And now it's all stained and squared away in situ.  I had to get a neighbour to help lift it, as it weighs ten stone and it's the approximate cubic volume of two adjacent phone boxes.  
corner arbour
corner arbour


24m of 2x4 and 12m of 2x2.  Total cost of the wood was about £80.  Total cost of the whole build was about £100.  Buying one of these in the shops would be £300-£400 easily.  
Job done, I could do with a good cuppa.  

Anybody know anything about chicken husbandry?

Saturday, 18 August 2012

On the virtues of palletwood.

It's handy stuff, and there's no sniffing at free wood.  Now, there's quite a spread with palletwood in terms of quality, but if you catch it fresh enough then it's alright.  Now, I wouldn't use the stuff for any great structural applications and I sure as hell wouldn't sit on it, but it makes decent side panels for planters and such.

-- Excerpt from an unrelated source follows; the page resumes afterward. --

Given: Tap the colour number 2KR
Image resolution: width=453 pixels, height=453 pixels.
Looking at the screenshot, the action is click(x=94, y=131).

I needed a new tray for the herb nursery, so here's what I've built:
Not fantastic, but the seals are decent and you need to half-fill it with water before it starts leaking.  The stain is Wickes bog-standard woodstain and the white paint was nicked from our Emily's school supplies.  

This runs a serious risk of turning into a carpentry blog.  Are we in favour of the odd how-to-make-X posting?  For damn sure it's more interesting than digging.  

I'll put up a better picture when the light's okay.  Goodnight :)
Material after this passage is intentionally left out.